> **Problem statement**: Starting at the line holding "This screenshot has height=664, width=1568." and finishing at the line holding "1250x641 pixels.", transcribe the material exactly, keeping both ends but no pictures.
- - - - -
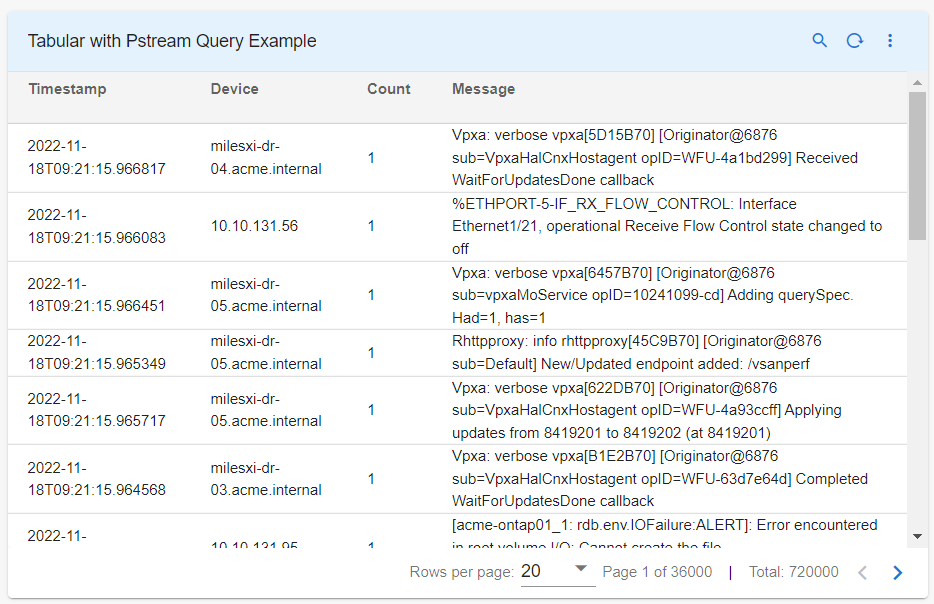Open the three-dot more options menu
Image resolution: width=934 pixels, height=604 pixels.
coord(890,41)
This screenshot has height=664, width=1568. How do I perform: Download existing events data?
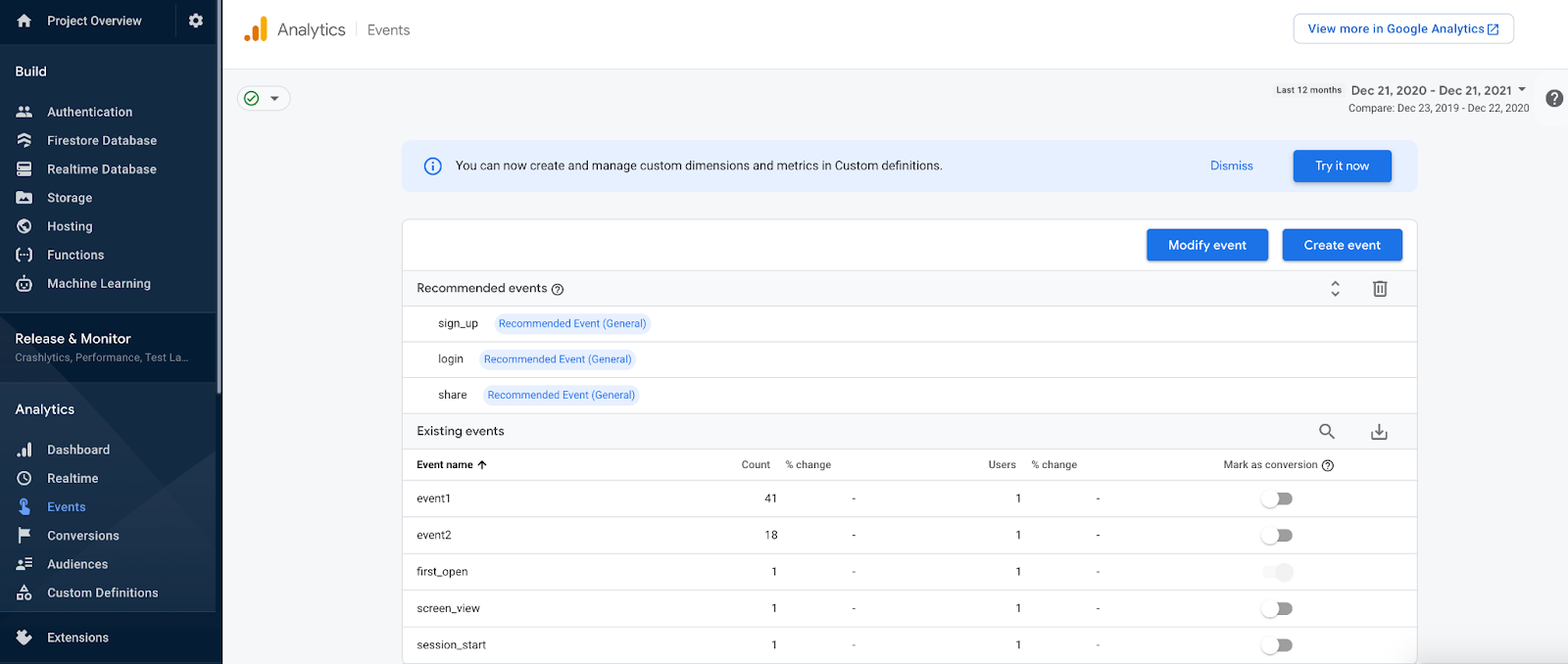coord(1378,432)
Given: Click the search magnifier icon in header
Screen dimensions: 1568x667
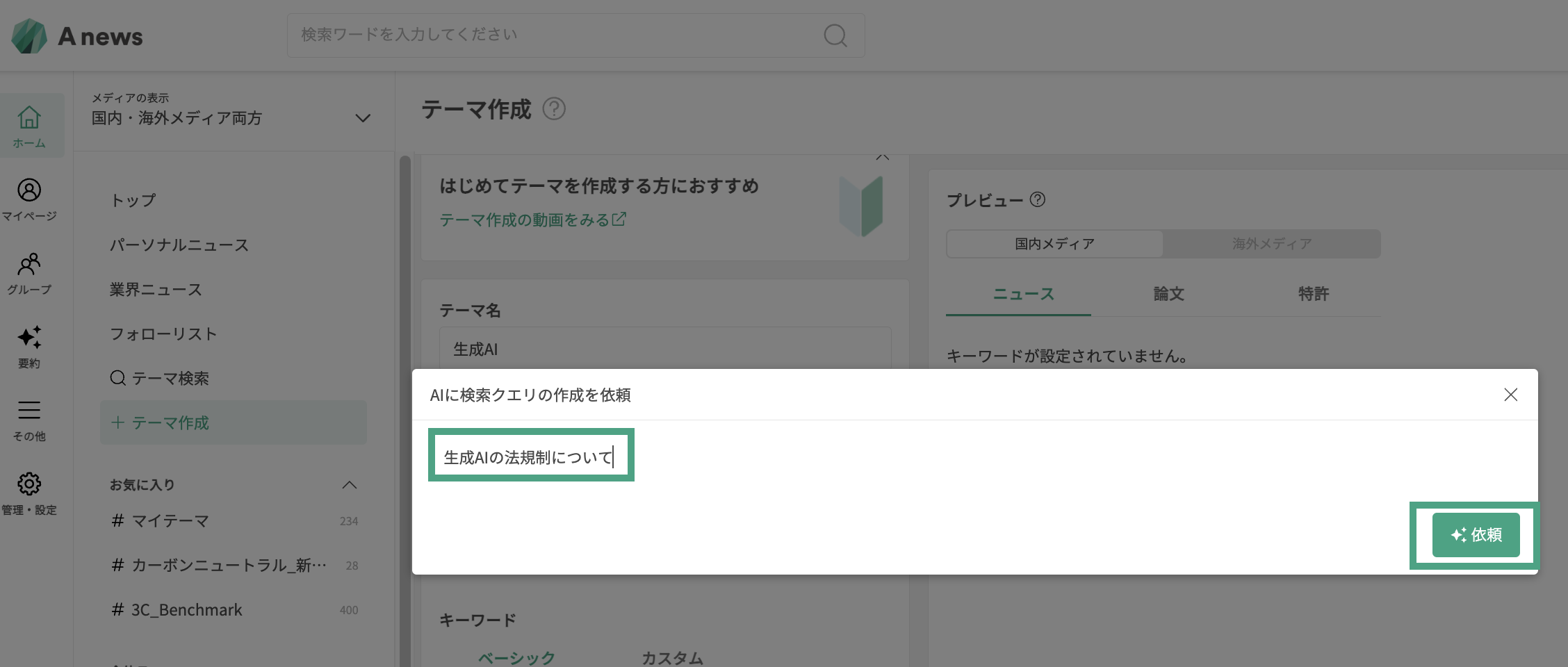Looking at the screenshot, I should pos(835,35).
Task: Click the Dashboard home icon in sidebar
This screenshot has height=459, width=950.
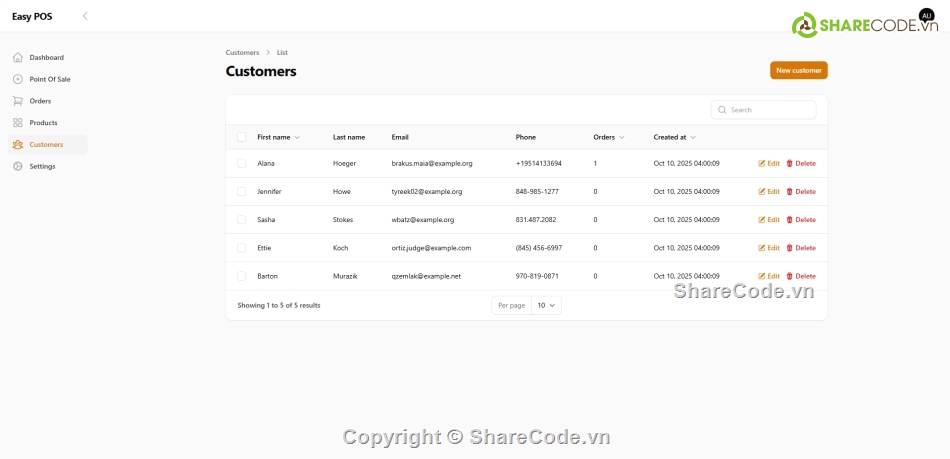Action: [x=18, y=57]
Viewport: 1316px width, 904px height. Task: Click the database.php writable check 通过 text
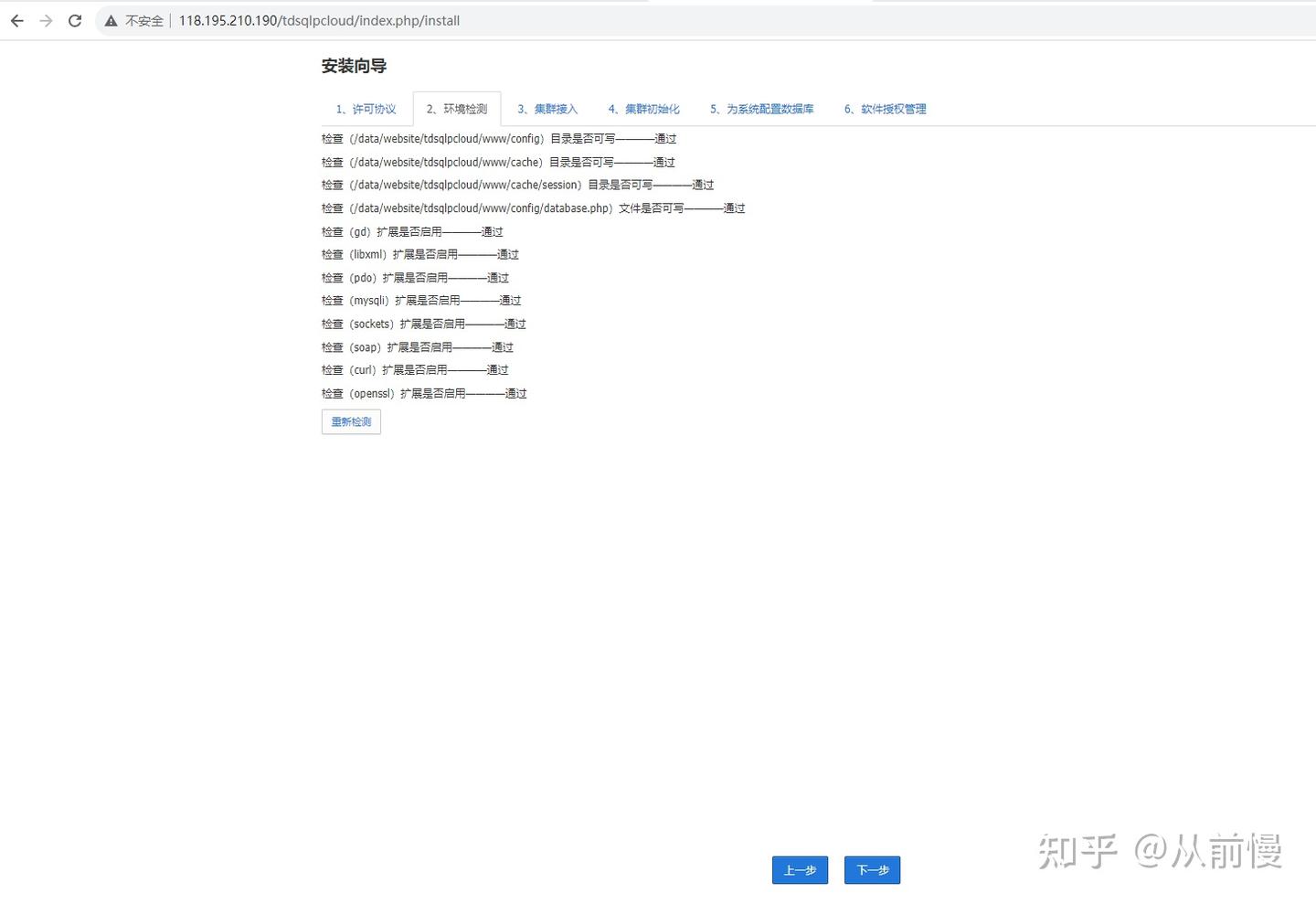click(735, 207)
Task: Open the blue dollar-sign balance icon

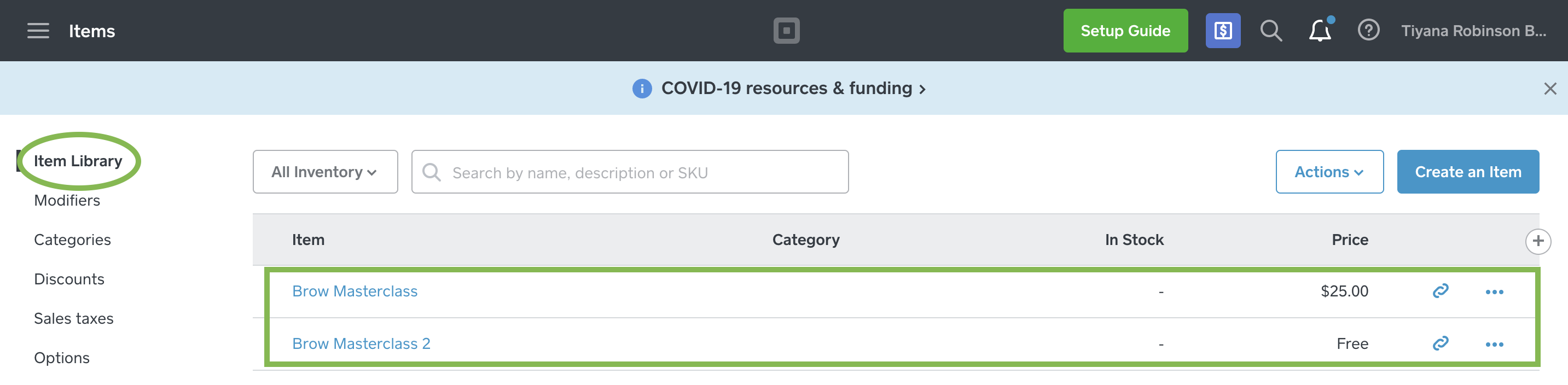Action: click(x=1222, y=31)
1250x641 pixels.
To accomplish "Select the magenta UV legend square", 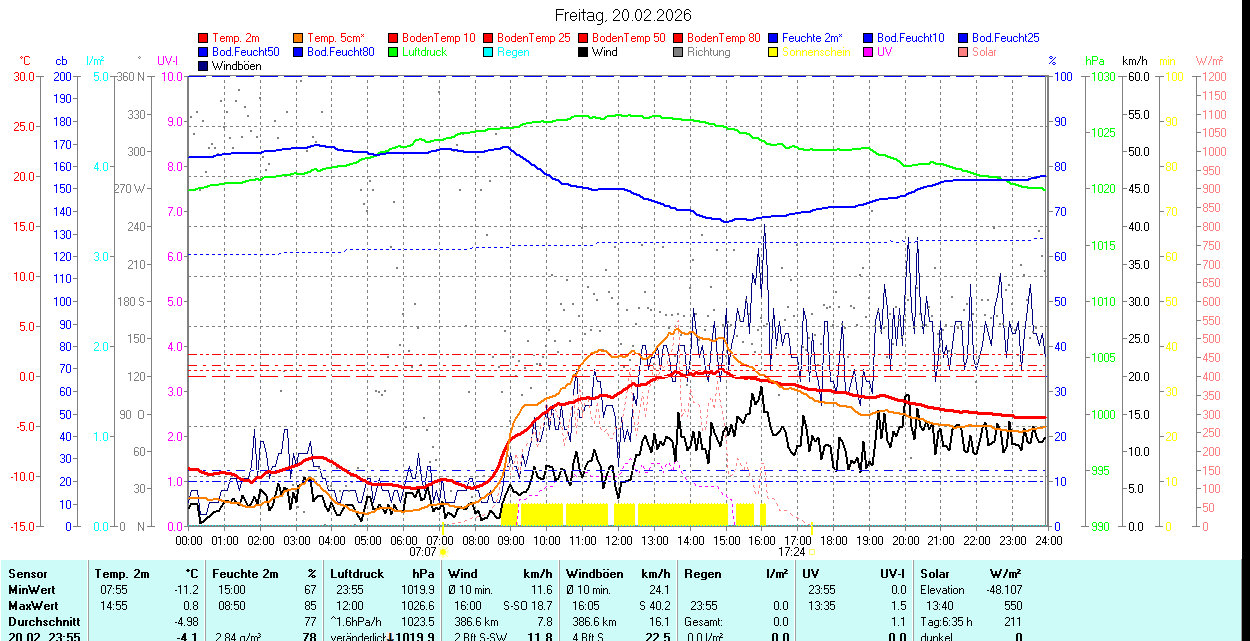I will pyautogui.click(x=868, y=52).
- - - - -
> **Exercise result**:
This screenshot has height=664, width=1568. How do I perform: Download existing events data?
coord(1378,432)
Given: Click the search magnifier icon in header
Screen dimensions: 1568x667
Looking at the screenshot, I should pos(835,35).
Task: Click the Dashboard home icon in sidebar
This screenshot has height=459, width=950.
Action: [x=18, y=57]
Viewport: 1316px width, 904px height. Task: Click the database.php writable check 通过 text
click(735, 207)
Task: Open the blue dollar-sign balance icon

Action: click(x=1222, y=31)
1250x641 pixels.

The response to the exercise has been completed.